These are comments I have made on other students blogs:
Posted on James Kicklighter’s post – Fourquare and the Future: I enjoyed this post because it clearly defined what foursquare is and how how it is used by both social media practitioners and by businesses. I was not familiar with what fourquare was, but now that I know it’s a game and after reading this post, I can see how it can be entertaining for users, as well as beneficial to businesses that get on board. I found the your comments about privacy concerns very interesting.
The sentence “Not many people want everyone to know where they’re at every hour of the day, so when people “check-in” to Foursquare, everyone could potentially know where they’re at,” puts this into clear perspective. I do agree that some people might not feel safe releasing where they are all the time, but I feel that there are some users, that do, or might use this tool in the future, that like for people to know where they are at.
It will be interesting to see how foursquare develops in the future and what kind of responses and utilization both companies and users have.
Posted on Marie Walker’s post – Sin Tax on Sodas?: Wow, this certainly would be something if it passes. I found this very interesting because I previously had no idea that it was being proposed. I try not to drink a lot of beverages with high sugar content, but this is ridiculous and I hope it does not pass. With Philadelphia already having one of the highest sales taxes in Pennsylvania, I would be livid if I lived in that city. I believe that there are so many other products (like alcohol and cigarettes) that can be taxed and should be taxed before sugary drinks. Another thing to keep in mind with this matter is the effect that it will have on the beverage companies. I would certainly like to see what the big time soda companies (coke, pepsi, etc.) have to say about this proposal.
Posted on Mashae Hankerson’s post – Let’s Play Foursquare!: Hey Meshae, I enjoyed your thoughts on Foursquare. I agree with everything you said. I think that the benefits that this can have on businesses are obvious, as it will provide a “competition” between friends and in turn gain business for companies. However, I agree that it could prove to be a dangerous social technology when it comes to the general public.
There are a lot of creepy people out there and I don’t know if I would feel comfortable sharing my locations with some people. For example, it could be dangerous for people to “broadcast” where they are or where they are going to be. After all we never truly know who is reading these posts. With other social networking sites, like Facebook and Twitter, you have the choice of whether or not you want people to know where you are, but the whole point of Foursquare is to track where you are.
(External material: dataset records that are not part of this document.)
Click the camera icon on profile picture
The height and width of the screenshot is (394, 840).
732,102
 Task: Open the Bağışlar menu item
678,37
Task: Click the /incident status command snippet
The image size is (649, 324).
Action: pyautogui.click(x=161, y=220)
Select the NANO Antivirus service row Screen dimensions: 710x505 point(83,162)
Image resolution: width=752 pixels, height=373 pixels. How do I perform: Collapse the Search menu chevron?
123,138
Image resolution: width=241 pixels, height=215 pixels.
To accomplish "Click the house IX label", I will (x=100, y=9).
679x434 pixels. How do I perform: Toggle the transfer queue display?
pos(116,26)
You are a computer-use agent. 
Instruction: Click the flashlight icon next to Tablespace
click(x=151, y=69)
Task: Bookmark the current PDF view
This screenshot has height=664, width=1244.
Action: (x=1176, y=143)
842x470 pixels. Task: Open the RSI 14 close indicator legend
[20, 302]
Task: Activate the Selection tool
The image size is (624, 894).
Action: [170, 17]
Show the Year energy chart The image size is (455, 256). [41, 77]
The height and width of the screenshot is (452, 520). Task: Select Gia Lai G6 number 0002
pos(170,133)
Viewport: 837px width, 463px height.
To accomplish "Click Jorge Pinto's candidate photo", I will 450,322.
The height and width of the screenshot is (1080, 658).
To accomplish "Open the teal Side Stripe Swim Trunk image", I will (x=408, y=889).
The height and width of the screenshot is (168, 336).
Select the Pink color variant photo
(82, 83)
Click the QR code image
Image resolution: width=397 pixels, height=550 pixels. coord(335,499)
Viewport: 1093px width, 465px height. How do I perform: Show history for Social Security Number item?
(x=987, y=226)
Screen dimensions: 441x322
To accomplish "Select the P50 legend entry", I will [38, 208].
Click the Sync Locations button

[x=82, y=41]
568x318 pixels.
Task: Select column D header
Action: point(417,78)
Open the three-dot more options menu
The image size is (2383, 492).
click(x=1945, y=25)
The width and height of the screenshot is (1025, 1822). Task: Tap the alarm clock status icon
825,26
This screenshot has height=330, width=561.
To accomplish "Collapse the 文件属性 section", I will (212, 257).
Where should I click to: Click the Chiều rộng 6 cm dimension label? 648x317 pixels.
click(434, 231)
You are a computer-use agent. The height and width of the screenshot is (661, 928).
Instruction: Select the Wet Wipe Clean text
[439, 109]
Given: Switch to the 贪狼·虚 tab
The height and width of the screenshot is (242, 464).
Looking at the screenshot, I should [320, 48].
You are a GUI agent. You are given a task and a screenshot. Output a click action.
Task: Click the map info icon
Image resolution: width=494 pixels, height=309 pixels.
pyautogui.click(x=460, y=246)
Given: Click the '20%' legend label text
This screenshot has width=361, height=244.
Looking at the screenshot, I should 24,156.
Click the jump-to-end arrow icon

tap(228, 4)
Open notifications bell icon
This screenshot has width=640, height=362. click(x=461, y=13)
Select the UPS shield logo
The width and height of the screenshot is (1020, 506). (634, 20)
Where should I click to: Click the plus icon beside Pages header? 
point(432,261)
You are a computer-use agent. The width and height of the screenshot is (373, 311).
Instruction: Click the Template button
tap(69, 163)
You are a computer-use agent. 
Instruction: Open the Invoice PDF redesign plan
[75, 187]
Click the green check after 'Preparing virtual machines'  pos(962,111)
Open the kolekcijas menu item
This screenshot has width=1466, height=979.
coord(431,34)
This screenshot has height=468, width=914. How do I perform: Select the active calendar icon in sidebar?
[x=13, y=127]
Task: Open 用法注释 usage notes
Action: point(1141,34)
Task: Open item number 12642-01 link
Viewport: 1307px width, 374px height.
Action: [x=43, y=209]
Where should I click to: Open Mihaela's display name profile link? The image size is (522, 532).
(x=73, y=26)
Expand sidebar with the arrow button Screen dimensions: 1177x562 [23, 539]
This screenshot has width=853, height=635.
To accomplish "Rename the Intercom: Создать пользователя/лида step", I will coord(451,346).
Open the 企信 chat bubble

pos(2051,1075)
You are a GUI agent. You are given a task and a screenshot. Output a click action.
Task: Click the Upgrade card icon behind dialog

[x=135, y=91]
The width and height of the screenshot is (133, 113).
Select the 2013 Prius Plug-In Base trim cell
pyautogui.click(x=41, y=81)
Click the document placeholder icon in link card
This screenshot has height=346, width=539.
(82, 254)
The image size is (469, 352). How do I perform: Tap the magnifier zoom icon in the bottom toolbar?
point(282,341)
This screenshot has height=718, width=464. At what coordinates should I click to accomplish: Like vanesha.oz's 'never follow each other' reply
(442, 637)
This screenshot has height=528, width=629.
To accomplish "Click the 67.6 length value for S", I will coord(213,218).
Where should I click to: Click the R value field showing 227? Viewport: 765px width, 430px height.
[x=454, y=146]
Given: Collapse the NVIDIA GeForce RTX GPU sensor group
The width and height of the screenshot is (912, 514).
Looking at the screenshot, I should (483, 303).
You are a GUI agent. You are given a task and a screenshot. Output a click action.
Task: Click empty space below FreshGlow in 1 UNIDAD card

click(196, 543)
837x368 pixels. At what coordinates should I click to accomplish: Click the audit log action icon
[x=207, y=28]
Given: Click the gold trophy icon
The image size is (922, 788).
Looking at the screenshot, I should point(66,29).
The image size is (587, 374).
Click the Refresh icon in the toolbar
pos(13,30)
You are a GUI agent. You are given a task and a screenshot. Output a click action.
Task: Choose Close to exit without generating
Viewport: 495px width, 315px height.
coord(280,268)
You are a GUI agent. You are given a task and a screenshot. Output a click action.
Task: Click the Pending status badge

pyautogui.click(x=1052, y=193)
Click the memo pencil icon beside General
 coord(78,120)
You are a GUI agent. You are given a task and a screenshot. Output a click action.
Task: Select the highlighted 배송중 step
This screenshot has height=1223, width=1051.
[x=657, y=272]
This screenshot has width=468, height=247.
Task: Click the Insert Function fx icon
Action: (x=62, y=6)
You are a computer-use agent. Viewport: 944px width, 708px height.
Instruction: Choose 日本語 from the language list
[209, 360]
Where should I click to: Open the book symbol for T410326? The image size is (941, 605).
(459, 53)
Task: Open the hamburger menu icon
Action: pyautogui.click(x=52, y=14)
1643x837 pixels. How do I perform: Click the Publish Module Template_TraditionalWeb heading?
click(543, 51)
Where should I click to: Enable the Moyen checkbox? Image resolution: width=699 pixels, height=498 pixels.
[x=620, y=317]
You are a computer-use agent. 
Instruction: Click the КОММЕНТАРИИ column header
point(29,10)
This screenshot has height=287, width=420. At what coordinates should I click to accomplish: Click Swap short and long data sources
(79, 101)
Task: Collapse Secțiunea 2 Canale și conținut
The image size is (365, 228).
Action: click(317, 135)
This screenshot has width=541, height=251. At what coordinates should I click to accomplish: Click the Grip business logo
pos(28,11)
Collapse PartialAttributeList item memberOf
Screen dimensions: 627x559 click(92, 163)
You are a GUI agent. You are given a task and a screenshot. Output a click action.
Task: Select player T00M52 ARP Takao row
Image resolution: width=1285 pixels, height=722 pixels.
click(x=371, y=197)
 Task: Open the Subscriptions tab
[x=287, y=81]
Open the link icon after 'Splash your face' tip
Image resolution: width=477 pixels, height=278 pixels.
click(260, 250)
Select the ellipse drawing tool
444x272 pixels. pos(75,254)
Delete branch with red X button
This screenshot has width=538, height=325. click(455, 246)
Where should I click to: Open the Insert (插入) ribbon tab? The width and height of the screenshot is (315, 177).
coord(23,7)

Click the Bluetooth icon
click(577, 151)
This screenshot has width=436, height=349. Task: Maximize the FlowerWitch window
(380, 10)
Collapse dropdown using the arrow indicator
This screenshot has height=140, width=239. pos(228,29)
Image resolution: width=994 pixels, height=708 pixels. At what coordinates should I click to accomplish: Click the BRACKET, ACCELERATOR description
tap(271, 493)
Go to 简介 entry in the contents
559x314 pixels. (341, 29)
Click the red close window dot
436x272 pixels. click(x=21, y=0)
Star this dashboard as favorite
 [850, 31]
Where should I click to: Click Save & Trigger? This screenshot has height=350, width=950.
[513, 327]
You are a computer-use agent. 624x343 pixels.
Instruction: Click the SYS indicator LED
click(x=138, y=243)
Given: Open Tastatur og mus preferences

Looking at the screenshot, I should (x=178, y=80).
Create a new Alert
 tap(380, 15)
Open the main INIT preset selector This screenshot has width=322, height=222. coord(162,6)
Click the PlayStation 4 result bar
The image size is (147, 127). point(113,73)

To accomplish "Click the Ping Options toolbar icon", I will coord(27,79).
It will be interesting to see where this site goes and the growth it gets.
I especially liked your embedded video with one of the co-founders of Foursquare. It’s always nice to see and hear from the people behind these social networking sites.
Posted on Meg Tidmore’s post – Sea World Tragedy: I actually wrote about this as well. It certainly is a terrible tragedy, but what I find almost more interesting is how Sea World is dealing with this disaster. At the time I wrote my post, SeaWorld had halted Shamu shows at the Orlando theme park and at sister parks in San Antonio and San Diego while it reviews the death. In an article I found that was related to this tragedy, written by member of the Associated Press, steps are listed of possible actions Sea World can make in order to counteract this disater.
Sea World officials stummbled in the first press conference after the incident saying that Brancheau had drowned and was not killed by one of the wales. They later spoke again, correcting themselves and saying how Brancheau had been drugged down into the water by her ponytail after Tilikum grabbed her. One interesting point I read in this AP story was that was brought up was that this incident may in fact help attendance, when it comes to the younger demographic. If you would like to read the article I linked in my post click here.
Posted on Makenzie Stratton’s post – Toyota Cleaning Up the Mess: Hey Mackenzie, hope all is well with you. I actually wrote a similar post on my blog about Toyota. Personally I’m not sure how I feel about Toyota’s response to the problems and recalls they have recently underwent. The marketing campaign they have developed recently, called Toyota Stories, seems a little corny and cheesy to me. There is no way to tell if the people in these commercials are actual Toyota owners and supporters, or if they are simply paid actors that are will to say all the positive things in the world about the auto company for a price.
Personally, I feel that Toyota should focus more on fixing the problems that they are having with their vehicles, rather than airing these types of commercials. I think people are more likely to believe news reports and news articles about how Toyota has corrected all the problems than they are to believe these cliche commercials. Also, I liked how you related this crisis to the one that Domino’s dealt with. I was in Mrs. Nixon’s Intro to PR class last spring and we discussed that and how Domino’s went about dealing with it.